Do you check HTTPS certificates in your API clients?   - va1en0k
http://unfoldthat.com/2012/07/30/does-https-to-api-make-any-sense.html
======
tav
When you validate server certificates from HTTPS clients, please be sure to
use the right set of root certs. Mozilla maintain a decent list of these [1],
but it's not in the PEM format that most HTTPS client libraries expect, e.g.
Python's ssl.wrap_socket(sock, ca_certs="certs.pem").

Mozilla's list also includes _distrusted_ certificates, so you need to be
careful to leave them out when generating the PEM-encoded format. In fact, I'd
strongly recommend using Adam Langley's excellent extract-nss-root-certs tool
[2] which takes care of the subtle details for you.
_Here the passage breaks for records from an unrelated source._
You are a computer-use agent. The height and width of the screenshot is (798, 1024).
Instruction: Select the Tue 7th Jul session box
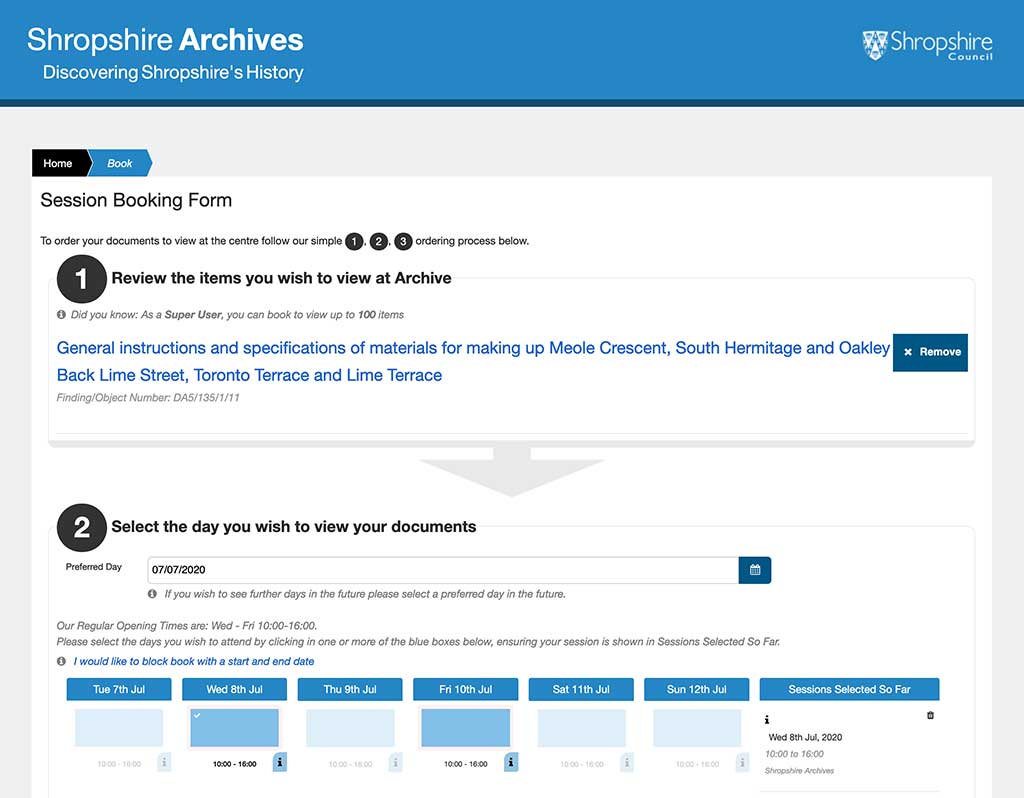coord(119,727)
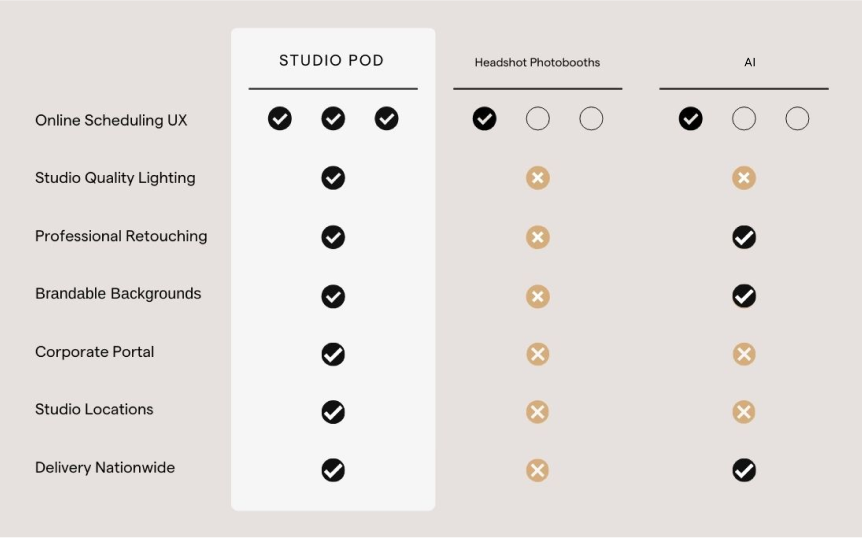
Task: Click Studio Pod's Professional Retouching checkmark
Action: 333,237
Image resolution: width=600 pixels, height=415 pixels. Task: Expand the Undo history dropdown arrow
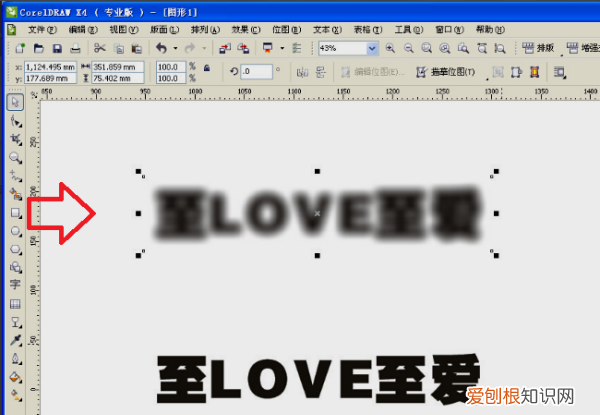(176, 48)
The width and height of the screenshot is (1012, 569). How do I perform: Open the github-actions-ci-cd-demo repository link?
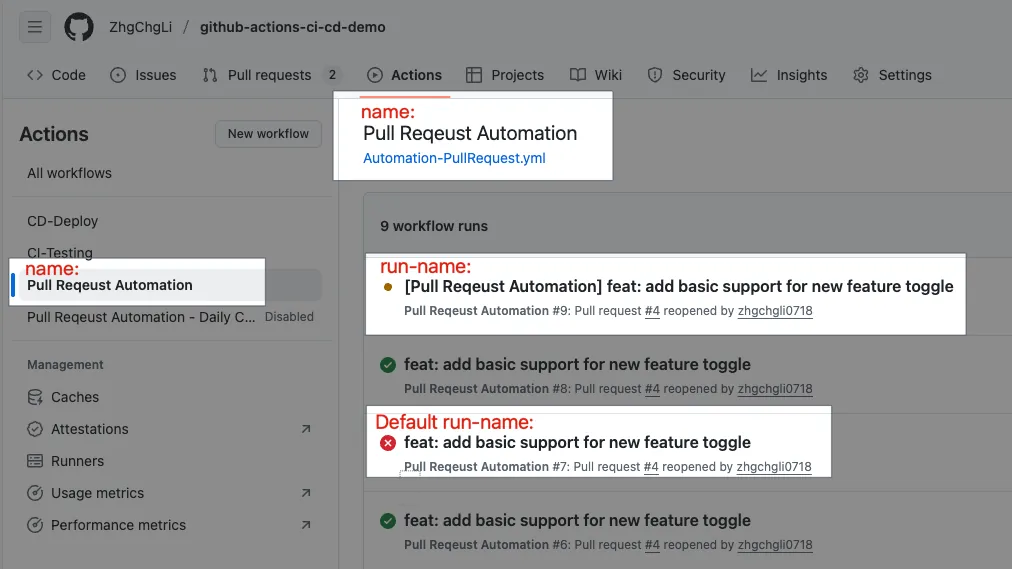(x=292, y=27)
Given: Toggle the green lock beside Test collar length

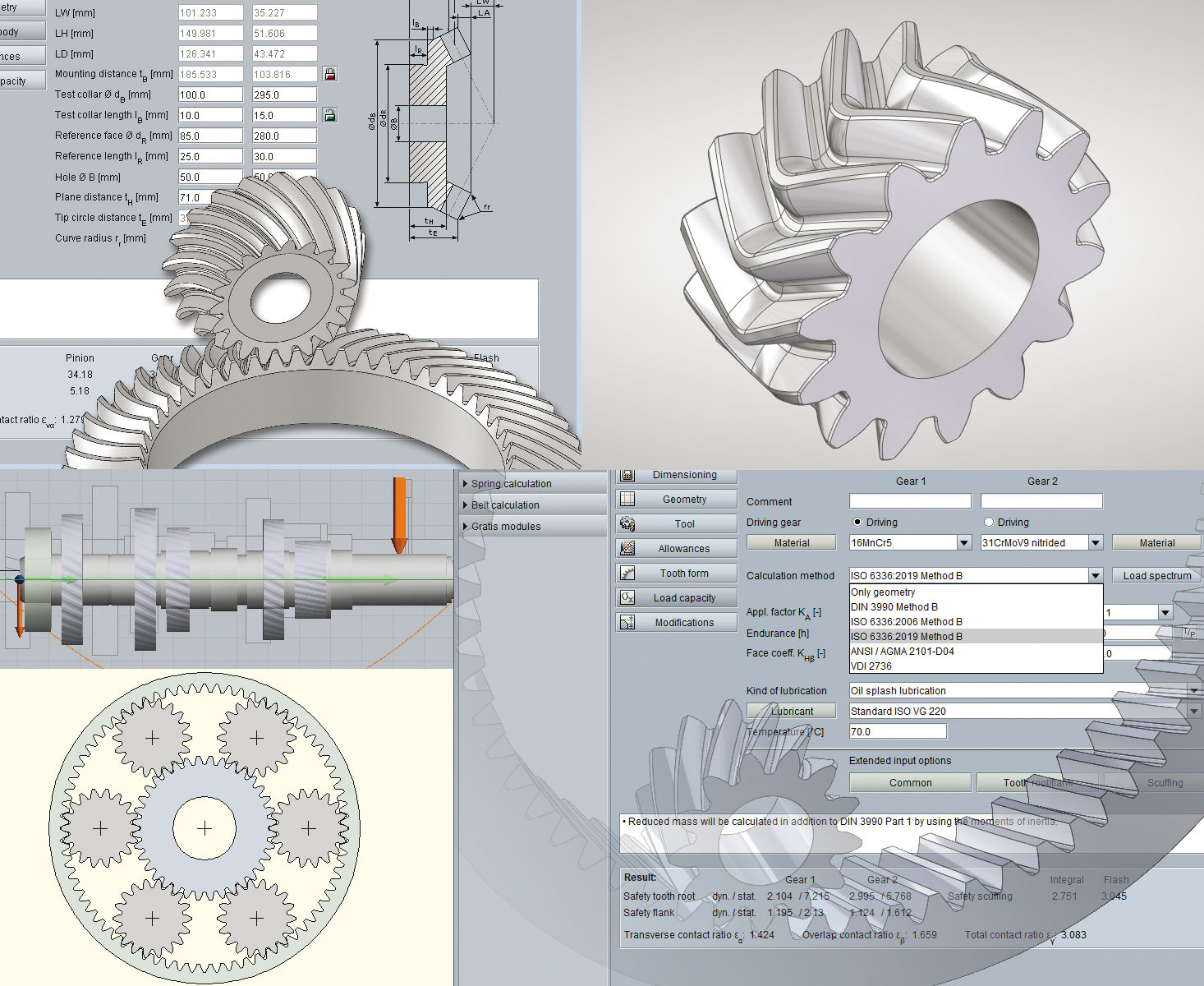Looking at the screenshot, I should 330,115.
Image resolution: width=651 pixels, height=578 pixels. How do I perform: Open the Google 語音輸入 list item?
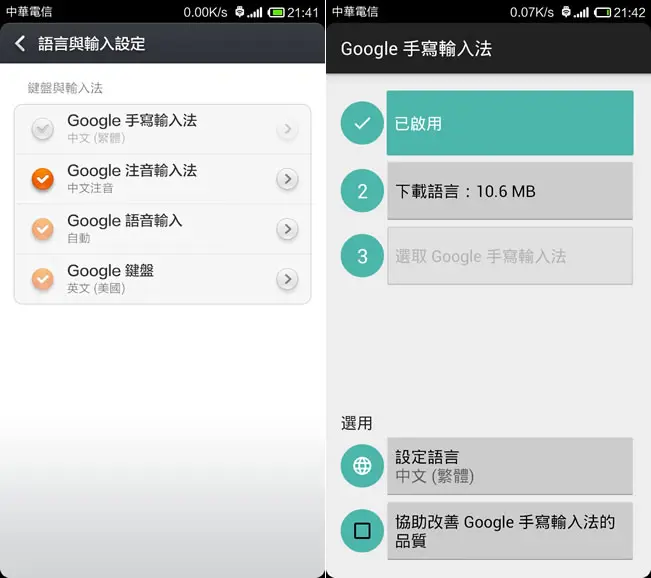tap(163, 229)
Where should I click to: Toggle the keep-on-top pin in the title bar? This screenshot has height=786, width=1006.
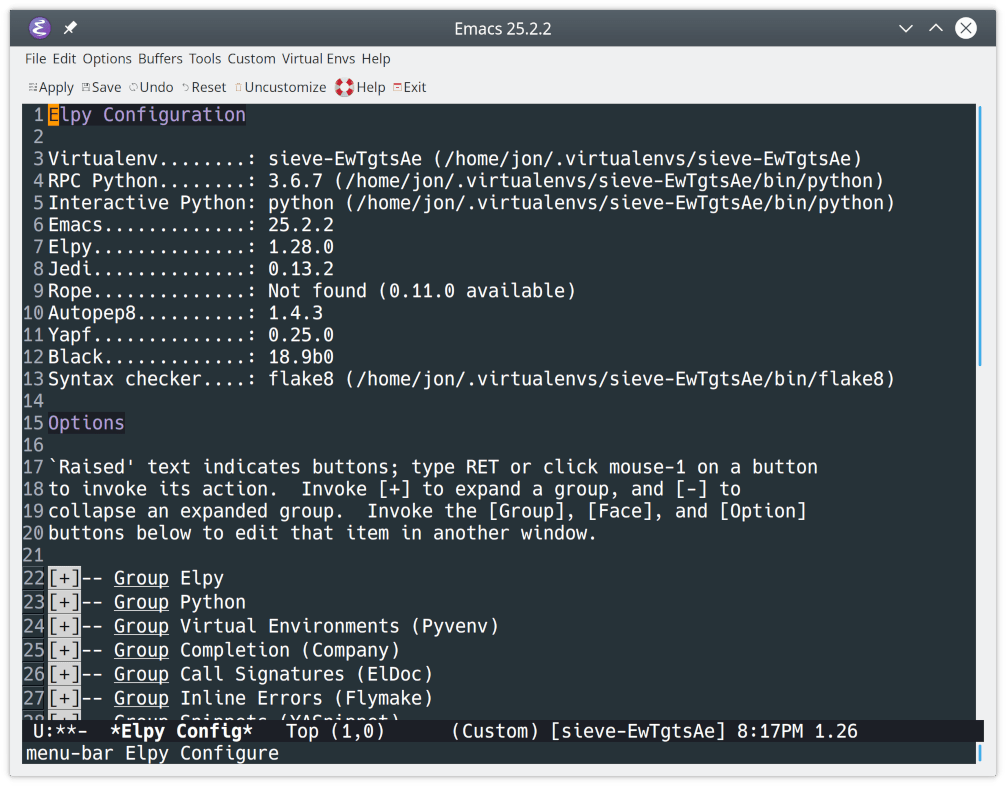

And, if you are willing to trust me, you can download my pre-generated PEM-
encoded cacerts file from a month or so ago [3].

[1]
[https://mxr.mozilla.org/mozilla/source/security/nss/lib/ckfw...](https://mxr.mozilla.org/mozilla/source/security/nss/lib/ckfw/builtins/certdata.txt?raw=1)

[2] <https://github.com/agl/extract-nss-root-certs>

[3]
[https://github.com/downloads/tav/ampify/distfile.cacerts-201...](https://github.com/downloads/tav/ampify/distfile.cacerts-2012.06.28.tar.bz2)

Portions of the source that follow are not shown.